==== Excerpted data

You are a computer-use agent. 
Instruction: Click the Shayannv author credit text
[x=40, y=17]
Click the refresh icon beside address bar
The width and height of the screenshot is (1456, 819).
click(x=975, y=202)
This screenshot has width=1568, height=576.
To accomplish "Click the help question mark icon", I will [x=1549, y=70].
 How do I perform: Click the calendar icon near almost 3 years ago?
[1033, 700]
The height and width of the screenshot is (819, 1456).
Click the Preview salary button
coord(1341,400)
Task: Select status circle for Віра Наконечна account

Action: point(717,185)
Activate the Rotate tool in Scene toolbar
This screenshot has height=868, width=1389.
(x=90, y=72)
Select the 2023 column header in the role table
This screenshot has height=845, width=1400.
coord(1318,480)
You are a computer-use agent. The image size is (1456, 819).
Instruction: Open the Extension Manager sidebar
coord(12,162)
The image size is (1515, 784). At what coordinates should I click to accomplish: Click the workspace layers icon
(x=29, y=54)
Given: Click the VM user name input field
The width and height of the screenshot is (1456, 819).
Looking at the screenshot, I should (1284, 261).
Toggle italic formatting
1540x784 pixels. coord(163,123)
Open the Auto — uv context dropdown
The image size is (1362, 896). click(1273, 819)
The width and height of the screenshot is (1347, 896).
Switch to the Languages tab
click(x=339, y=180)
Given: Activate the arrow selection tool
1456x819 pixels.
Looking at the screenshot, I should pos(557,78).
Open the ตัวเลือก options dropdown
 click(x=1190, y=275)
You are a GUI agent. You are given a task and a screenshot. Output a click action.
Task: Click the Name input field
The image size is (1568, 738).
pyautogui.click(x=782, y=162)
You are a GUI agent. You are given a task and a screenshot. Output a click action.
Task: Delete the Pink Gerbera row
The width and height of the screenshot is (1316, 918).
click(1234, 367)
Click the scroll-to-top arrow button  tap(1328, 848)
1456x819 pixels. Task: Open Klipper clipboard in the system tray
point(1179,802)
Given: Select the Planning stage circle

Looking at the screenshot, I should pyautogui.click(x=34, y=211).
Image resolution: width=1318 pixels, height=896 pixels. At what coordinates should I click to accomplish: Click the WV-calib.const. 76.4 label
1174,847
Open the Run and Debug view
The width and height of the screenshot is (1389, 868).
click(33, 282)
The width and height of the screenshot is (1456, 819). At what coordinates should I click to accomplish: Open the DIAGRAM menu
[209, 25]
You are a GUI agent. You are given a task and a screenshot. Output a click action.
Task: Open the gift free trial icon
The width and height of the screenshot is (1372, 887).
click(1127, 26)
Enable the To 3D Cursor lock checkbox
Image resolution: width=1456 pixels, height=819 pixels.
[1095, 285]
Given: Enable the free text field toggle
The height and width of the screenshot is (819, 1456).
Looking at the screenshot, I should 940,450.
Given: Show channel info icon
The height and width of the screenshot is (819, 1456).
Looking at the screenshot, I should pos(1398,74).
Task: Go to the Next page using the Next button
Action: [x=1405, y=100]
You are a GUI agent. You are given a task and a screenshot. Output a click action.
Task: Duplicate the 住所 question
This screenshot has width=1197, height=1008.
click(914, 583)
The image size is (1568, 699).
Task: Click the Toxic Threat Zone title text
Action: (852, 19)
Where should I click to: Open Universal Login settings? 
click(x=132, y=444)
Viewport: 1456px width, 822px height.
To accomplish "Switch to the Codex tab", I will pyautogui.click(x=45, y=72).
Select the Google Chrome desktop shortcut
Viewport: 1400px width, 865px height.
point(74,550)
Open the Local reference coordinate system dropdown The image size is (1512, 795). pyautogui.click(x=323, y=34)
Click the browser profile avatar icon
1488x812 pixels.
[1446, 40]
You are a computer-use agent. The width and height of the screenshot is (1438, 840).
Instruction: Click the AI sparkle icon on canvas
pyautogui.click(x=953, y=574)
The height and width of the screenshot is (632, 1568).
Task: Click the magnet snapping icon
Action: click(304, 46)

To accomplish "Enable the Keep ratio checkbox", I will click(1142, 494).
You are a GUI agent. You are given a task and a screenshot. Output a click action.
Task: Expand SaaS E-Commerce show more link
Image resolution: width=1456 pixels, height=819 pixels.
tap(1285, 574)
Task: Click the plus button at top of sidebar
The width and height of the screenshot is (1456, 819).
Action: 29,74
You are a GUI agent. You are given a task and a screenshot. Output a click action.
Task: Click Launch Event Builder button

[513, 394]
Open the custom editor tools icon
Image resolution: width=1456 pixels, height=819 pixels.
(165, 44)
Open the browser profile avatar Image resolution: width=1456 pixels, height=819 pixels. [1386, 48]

========

*Exercise brief*: Quote only the lines from the one containing "Task: Click Launch Event Builder button" through the final line of the records, with both ends included.

*Response for this exercise*:
Task: Click Launch Event Builder button

[513, 394]
Open the custom editor tools icon
Image resolution: width=1456 pixels, height=819 pixels.
(165, 44)
Open the browser profile avatar Image resolution: width=1456 pixels, height=819 pixels. [1386, 48]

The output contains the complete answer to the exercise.